Les diverses formes de gestion participative devraient pouvoir s'implanter encore plus facilement dans un secteur public et parapublic dont le système de négociation est ici en crise tous les trois ans. Les grandes conventions collectives nationales pourraient s'enrichir d'ententes locales où la qualité de vie au travail et les structures de participation occuperaient une place importante.

Si populaire que soit le Fonds de solidarité de la FTQ, il prendra, à son rythme actuel, des dizaines d'années à implanter la copropriété et la cogestion dans l'ensemble des grandes et moyennes entreprises québécoises. Les exemples à suivre sont sans doute ici ceux de la Suède et de l'Allemagne qui, par législation, rendent la cogestion obligatoire dans toutes les entreprises dépassant une cinquantaine d'employés. On peut très bien imaginer un futur gouvernement québécois implantant un tel modèle dans un avenir assez rapproché.

Que le Québec demeure une économie duale, à deux vitesses, où l'écart entre riches et pauvres s'accroît, ou qu'il devienne une société conviviale fondée sur la diminution du temps de travail et le partage de l'emploi, le secteur des services aux personnes et aux collectivités y occupera une place de plus en plus importante.
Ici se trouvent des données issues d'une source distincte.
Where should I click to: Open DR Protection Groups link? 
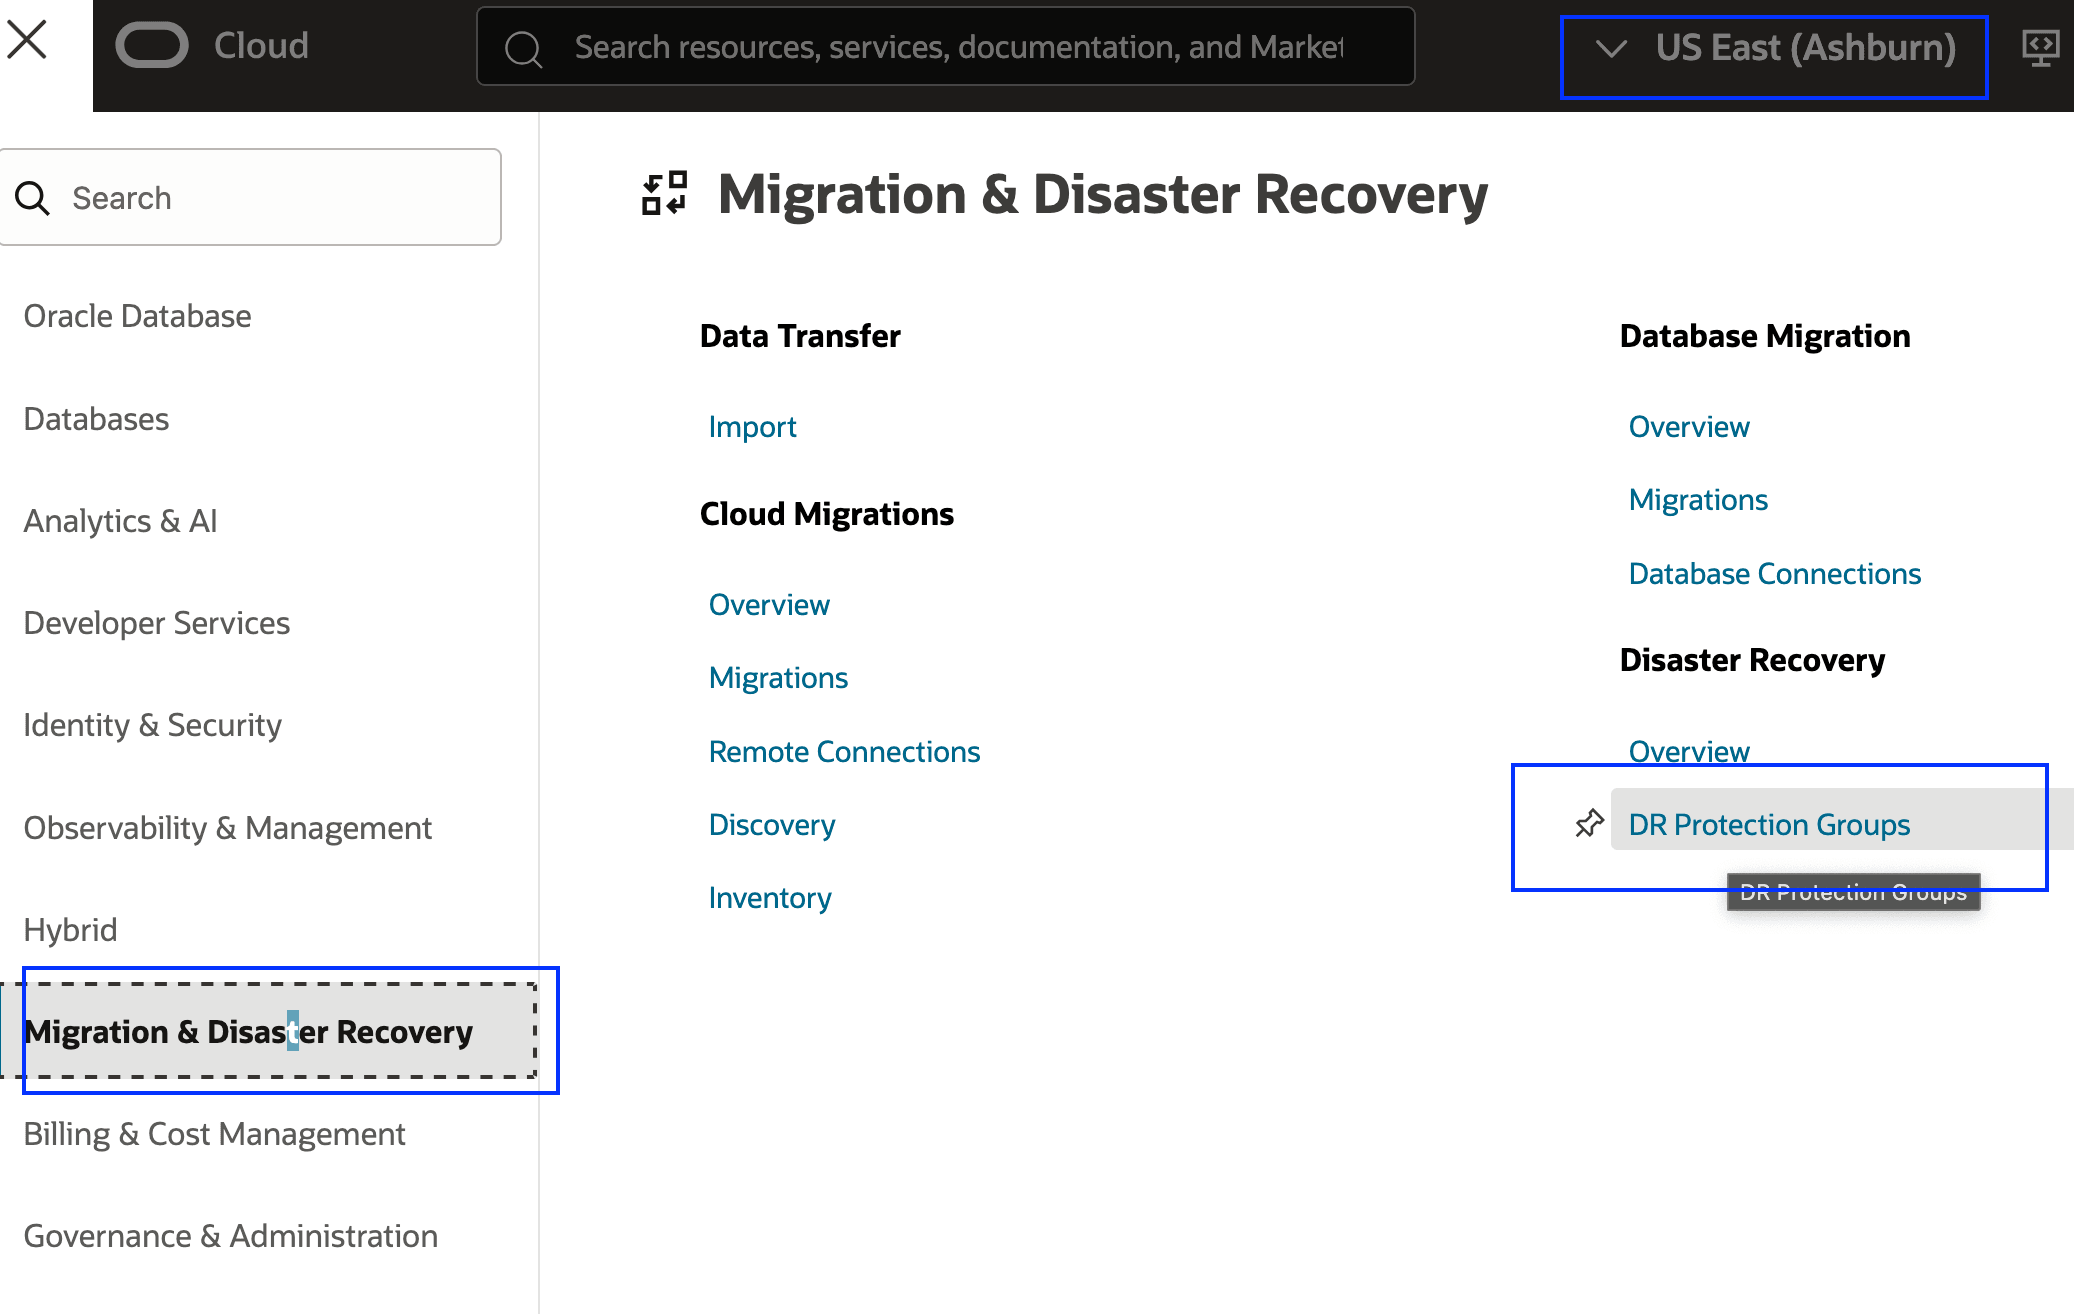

Dans ce tiers secteur communautaire peu soumis aux lois du marché et qu'on souhaite indépendant des grands appareils gouvernementaux, le dialogue entre producteurs et usagers devrait susciter de multiples formes nouvelles d'autogestion et de cogestion.

De toute façon, les diverses tentatives de prise en main du milieu de travail par l'ensemble des travailleurs et travailleuses nécessiteront un immense effort de formation dont les gouvernements semblent avoir soudainement compris la nécessité. Les nouvelles politiques fédérales et provinciales en ce domaine deviendront bientôt un enjeu important pour le syndicalisme et l'ensemble de la société. Voulons-nous qu'elles accélèrent notre soumission aux nouveaux impératifs du capitalisme mondial ou qu'elles suscitent plutôt la création de nouveaux espaces de liberté dans l'ensemble de nos milieux de travail ? Les discussions actuelles sur le contrôle et le contenu de la formation professionnelle et des politiques de recyclage de la main-d'œuvre revêtent dans cette perspective une importance capitale.

Tout compte fait, on n'a pas fini de parler d'autogestion et de cogestion au Québec. Bien au contraire, l'évolution du monde et les aspirations nouvelles de notre société nous permettent d'espérer un Québec où, moins aliénant et mieux partagé, le travail pourrait devenir pour tout le monde un véritable processus d'émancipation.